Exports of services would be reduced by around 24% in 2020, as they were greatly affected by the paralysis of services associated with inbound tourism, ECLAC projected.

In general, market access is the main motivation for investment in services, including trade, financial and insurance services, transport and logistics, construction, electricity, gas and water supply, information and communication services, hotels and restaurants, and the real estate sector.

In 2019, exports of services represented more than 45% of total service revenue in the region.

International travel to many of the region’s countries continues to be restricted or hampered during the second half of 2020, after total or partial border closures have been decreed during the second quarter of the year.

Exports of services

As a result, in the first eight months of the year, tourist arrivals showed a drop in relation to the same period of the previous year, both in the Caribbean (-64%), as well as in Central America (-66%) and South America (-63 percent).

On the other hand, the fall in the volume of merchandise trade at the world level also affected the exports of services associated with this activity by countries of the region.

For example, according to the figures available up to the first semester, in the case of Panama, the great drop in international trade was already reflected in a decrease of 18% in Panamanian exports of transportation services, which include those linked to the Canal de Panama.

In 2019, income from tourism services represented approximately 33% of total exports of services from South America, 50% from Central America and Mexico, and 75% from the Caribbean.

Regarding imports of services, the worsening of the regional economic activity has contributed to their contraction of around 16% and to the fact that the fall is generalized in all categories (transport, travel and other services).

With the data for the first half of 2020, travel exports are the item most affected by mobility restrictions, followed by transport, a sector that has been dragged down by the fall in imports of goods, as an effect of a lower regional activity.

The item that presents the least contraction so far is the import of other services.

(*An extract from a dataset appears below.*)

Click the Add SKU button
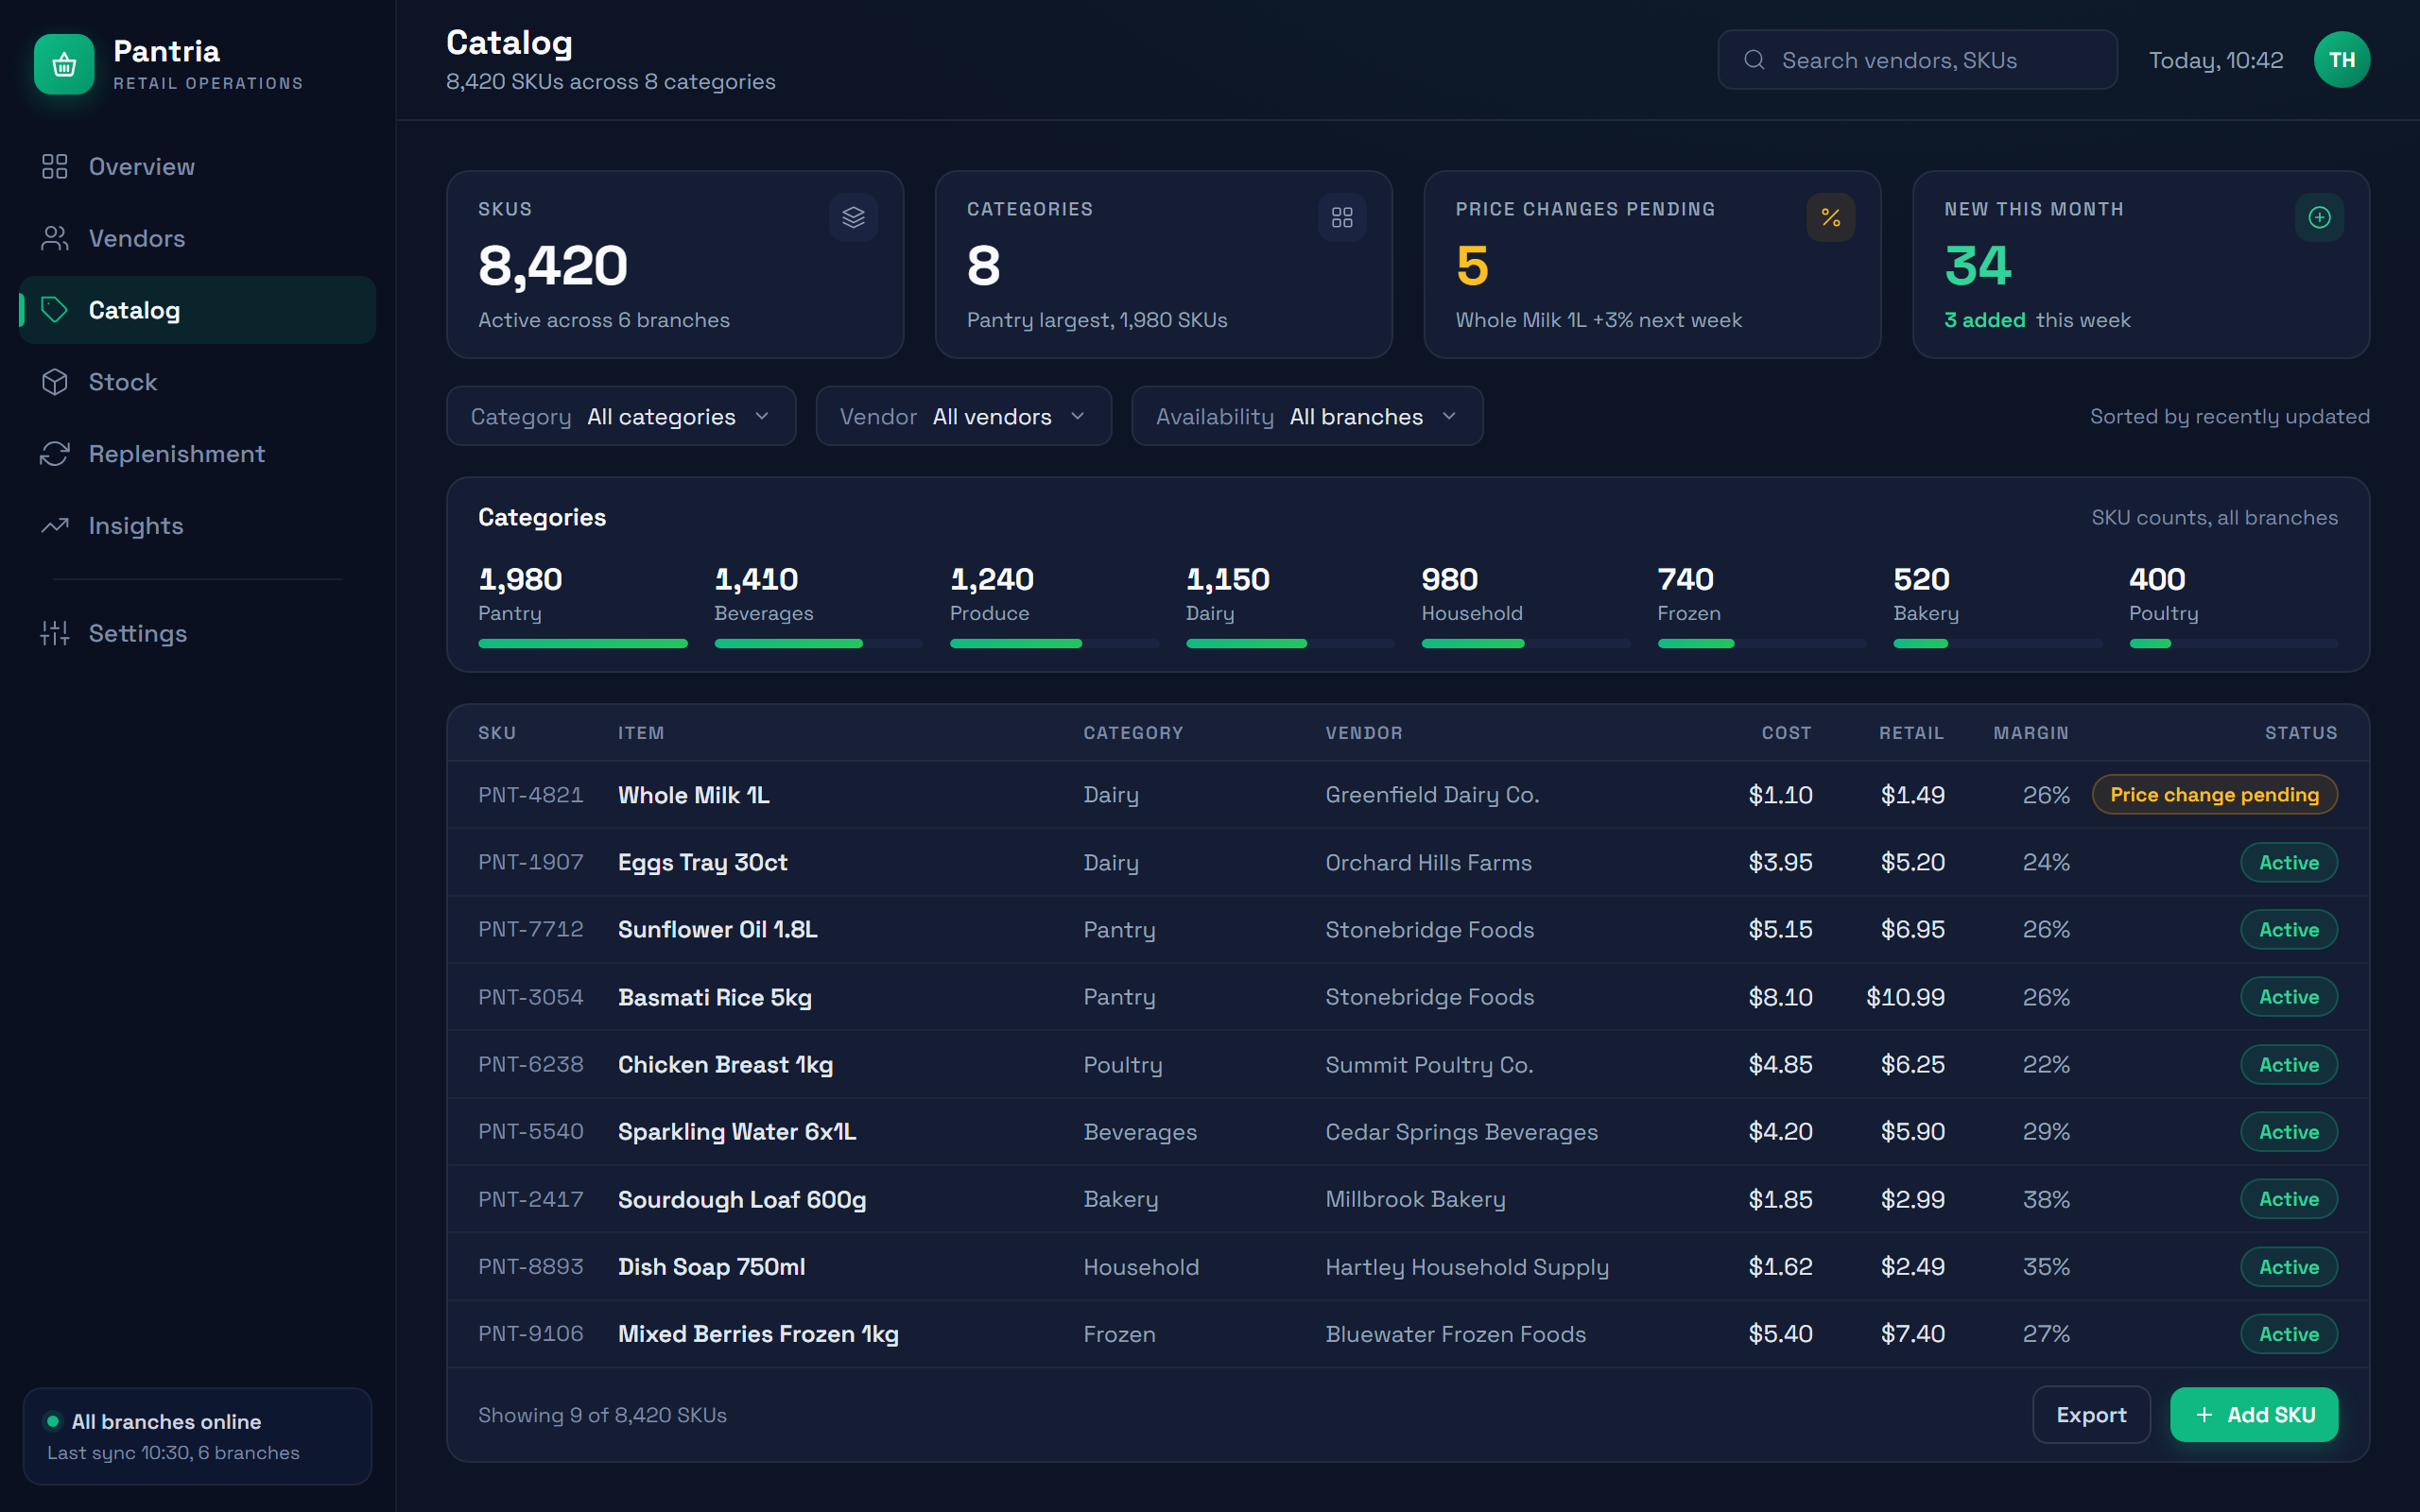2254,1415
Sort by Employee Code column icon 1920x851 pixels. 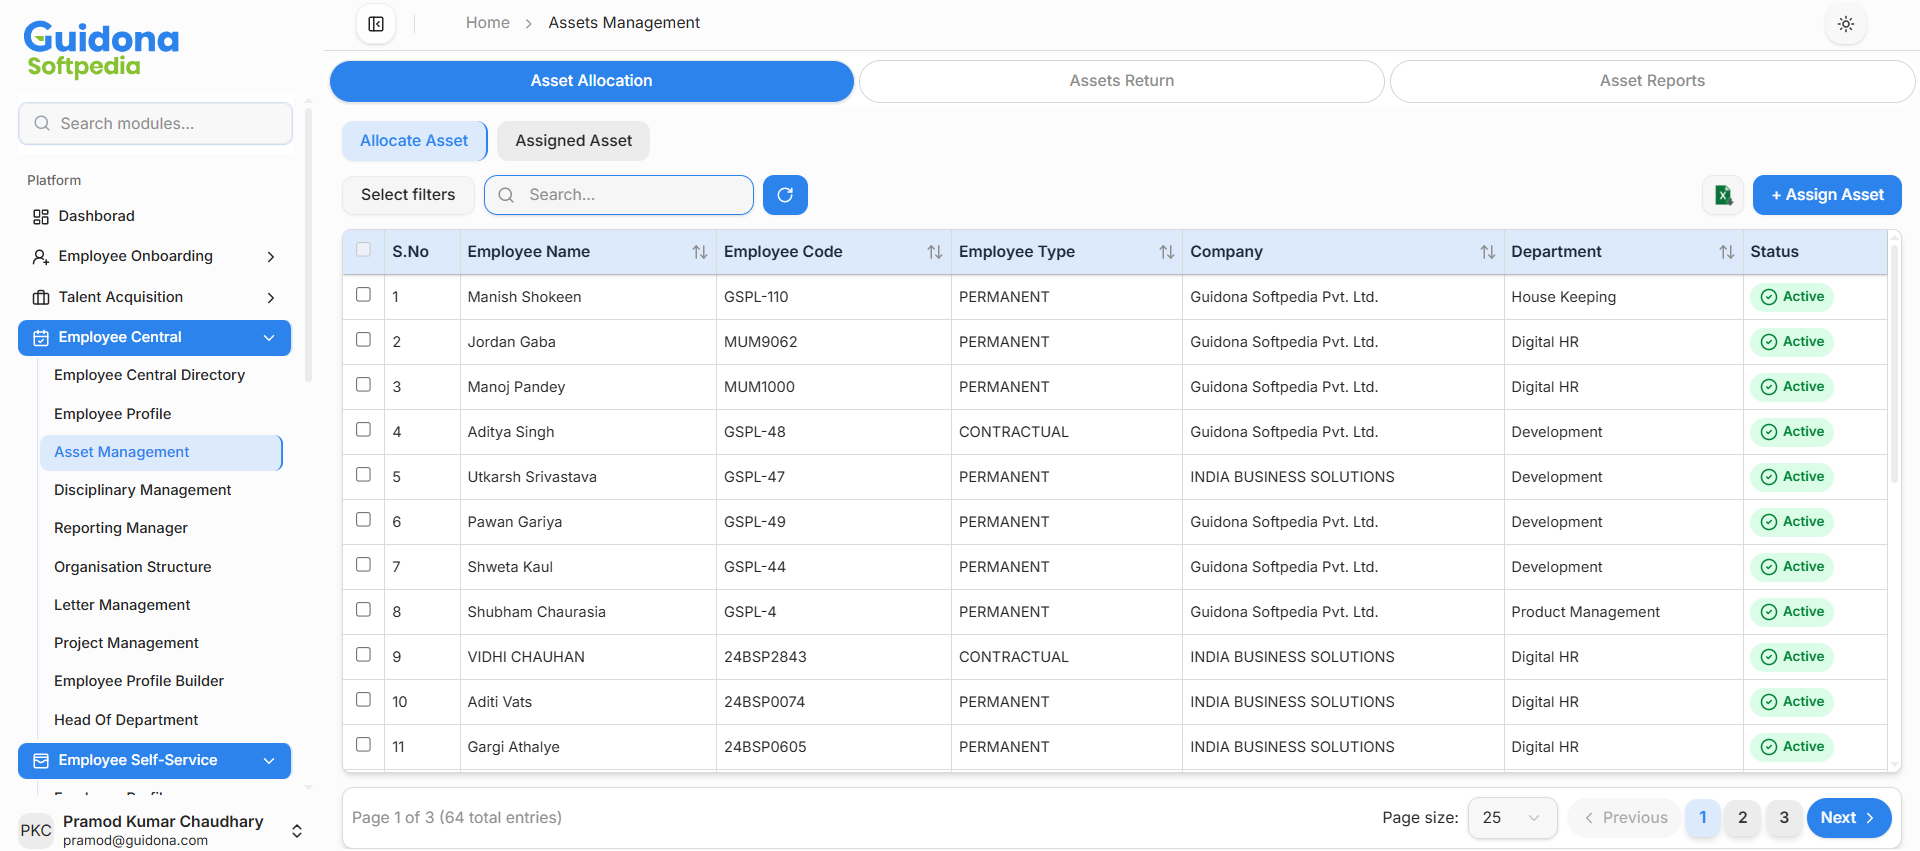tap(934, 252)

A recovery is expected during the second semester thanks to the growing need for financial, IT, telecommunications services (to mitigate the effects of the pandemic) and infrastructure construction (due to the resumption of extractive industries and public investment).

Different contexts

Exports of services and goods, unlike the rest of the expenditure components that have a similar behavior by subregion, show a dissimilar rate of decline.

In Mexico and Central America, its negative contribution to GDP growth is six times that of South America.

This is due, in part, to the pronounced drop in exports of tourism-related services, as well as to a greater exposure of this subregion to the decrease in international trade flows of goods as a consequence of the low dynamism of the world economy1.

On the other hand, the recovery in the prices of certain basic products has contributed to reducing the negative impact on food and metal exports from South American countries.

Imports, as a result of the large contraction in domestic demand, contribute positively to GDP growth due to its fall.

In this way, net external demand would continue to represent a positive contribution to the annual variation of GDP, as it has done since 2019.